BEGIN RECORDS SHOWN
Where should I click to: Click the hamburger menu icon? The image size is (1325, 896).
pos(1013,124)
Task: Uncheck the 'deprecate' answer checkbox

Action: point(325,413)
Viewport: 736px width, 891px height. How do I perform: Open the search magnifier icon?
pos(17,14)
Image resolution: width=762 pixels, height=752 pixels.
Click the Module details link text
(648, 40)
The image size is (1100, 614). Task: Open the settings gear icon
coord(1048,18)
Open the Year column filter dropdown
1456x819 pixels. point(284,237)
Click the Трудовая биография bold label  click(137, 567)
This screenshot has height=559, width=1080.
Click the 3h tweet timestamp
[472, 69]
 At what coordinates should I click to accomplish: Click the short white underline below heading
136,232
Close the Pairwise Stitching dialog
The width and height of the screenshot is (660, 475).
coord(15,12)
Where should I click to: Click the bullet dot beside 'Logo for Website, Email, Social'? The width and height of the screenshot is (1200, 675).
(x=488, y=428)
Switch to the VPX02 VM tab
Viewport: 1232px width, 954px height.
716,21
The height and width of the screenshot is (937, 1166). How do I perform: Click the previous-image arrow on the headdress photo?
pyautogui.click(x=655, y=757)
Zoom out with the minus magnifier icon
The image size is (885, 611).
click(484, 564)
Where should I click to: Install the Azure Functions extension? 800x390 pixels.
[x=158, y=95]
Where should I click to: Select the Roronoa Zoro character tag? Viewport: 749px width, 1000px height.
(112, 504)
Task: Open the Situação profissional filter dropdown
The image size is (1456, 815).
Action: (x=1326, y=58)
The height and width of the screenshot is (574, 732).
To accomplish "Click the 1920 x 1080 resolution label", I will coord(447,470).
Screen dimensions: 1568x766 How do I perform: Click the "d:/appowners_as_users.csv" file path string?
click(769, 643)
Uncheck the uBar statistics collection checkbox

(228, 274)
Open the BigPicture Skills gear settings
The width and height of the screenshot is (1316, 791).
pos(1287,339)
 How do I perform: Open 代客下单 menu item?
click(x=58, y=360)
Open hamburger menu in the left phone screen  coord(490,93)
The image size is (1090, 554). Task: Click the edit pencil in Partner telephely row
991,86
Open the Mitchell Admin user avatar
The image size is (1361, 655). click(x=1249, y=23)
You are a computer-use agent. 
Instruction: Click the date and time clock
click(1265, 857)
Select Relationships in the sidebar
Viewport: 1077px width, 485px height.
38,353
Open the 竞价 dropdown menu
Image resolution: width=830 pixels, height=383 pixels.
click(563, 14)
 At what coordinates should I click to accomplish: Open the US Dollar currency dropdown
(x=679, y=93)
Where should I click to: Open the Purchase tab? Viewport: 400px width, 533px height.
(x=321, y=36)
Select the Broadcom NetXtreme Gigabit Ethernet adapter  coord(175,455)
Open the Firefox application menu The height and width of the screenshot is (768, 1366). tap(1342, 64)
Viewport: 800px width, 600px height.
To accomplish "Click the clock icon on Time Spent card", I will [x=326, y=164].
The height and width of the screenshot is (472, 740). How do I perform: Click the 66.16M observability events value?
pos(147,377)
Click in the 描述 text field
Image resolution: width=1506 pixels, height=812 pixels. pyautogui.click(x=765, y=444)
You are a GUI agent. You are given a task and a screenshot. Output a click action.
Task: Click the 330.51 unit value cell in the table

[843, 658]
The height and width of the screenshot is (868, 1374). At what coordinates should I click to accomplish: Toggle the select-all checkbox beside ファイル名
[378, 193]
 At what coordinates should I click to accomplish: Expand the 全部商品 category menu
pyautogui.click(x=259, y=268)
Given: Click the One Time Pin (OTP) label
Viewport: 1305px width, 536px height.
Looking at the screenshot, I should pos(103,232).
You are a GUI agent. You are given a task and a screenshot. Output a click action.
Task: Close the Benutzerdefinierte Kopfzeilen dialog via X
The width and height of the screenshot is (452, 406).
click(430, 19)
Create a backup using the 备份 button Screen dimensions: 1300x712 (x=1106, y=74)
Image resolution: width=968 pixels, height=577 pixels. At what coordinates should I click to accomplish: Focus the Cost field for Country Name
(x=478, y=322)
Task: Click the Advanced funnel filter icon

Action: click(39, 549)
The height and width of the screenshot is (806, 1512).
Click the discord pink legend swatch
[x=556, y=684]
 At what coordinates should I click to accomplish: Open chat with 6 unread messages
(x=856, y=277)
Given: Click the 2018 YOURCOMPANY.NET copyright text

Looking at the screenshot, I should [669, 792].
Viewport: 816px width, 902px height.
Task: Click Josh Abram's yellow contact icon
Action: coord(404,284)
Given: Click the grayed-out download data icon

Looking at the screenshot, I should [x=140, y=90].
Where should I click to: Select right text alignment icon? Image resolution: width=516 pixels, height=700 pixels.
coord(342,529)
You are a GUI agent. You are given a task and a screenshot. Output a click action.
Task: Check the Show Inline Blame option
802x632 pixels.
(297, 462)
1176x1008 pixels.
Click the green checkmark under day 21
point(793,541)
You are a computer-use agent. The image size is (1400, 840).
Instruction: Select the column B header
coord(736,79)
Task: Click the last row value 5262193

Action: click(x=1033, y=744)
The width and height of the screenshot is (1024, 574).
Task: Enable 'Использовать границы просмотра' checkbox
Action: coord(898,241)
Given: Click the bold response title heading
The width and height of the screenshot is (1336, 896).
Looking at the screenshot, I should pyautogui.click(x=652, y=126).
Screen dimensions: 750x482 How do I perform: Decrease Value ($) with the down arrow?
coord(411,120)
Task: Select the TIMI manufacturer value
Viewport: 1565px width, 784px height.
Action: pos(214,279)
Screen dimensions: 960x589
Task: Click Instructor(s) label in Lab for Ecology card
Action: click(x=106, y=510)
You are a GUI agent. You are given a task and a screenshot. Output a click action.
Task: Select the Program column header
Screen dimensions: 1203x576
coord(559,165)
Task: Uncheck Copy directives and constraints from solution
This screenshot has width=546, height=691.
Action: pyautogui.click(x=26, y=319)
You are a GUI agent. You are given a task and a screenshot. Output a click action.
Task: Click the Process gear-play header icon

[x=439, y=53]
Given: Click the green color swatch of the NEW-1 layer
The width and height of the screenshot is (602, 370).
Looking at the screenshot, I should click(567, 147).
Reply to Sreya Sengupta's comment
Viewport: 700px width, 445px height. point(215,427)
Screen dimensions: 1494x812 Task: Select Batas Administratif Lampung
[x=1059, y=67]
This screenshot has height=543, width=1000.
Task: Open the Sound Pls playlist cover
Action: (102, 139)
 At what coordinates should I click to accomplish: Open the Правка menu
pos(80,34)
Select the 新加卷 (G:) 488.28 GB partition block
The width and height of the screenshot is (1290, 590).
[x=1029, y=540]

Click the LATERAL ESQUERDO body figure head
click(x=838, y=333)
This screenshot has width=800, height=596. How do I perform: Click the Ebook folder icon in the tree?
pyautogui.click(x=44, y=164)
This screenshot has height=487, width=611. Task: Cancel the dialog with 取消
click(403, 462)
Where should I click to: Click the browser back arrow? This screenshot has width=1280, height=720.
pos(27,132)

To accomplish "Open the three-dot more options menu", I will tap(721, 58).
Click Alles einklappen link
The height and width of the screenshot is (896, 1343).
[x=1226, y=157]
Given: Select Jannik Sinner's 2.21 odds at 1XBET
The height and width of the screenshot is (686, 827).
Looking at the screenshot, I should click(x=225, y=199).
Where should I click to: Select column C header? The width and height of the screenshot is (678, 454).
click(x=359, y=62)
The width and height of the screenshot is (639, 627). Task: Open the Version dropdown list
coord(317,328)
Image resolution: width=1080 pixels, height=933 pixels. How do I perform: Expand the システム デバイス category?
END RECORDS SHOWN
● **WHAT YOU WILL DO**: Each line of the data that includes "computer" should be copied.

● **PROBLEM SOLUTION**:
You are a computer-use agent. 
You are a computer-use agent. The image size is (1400, 840).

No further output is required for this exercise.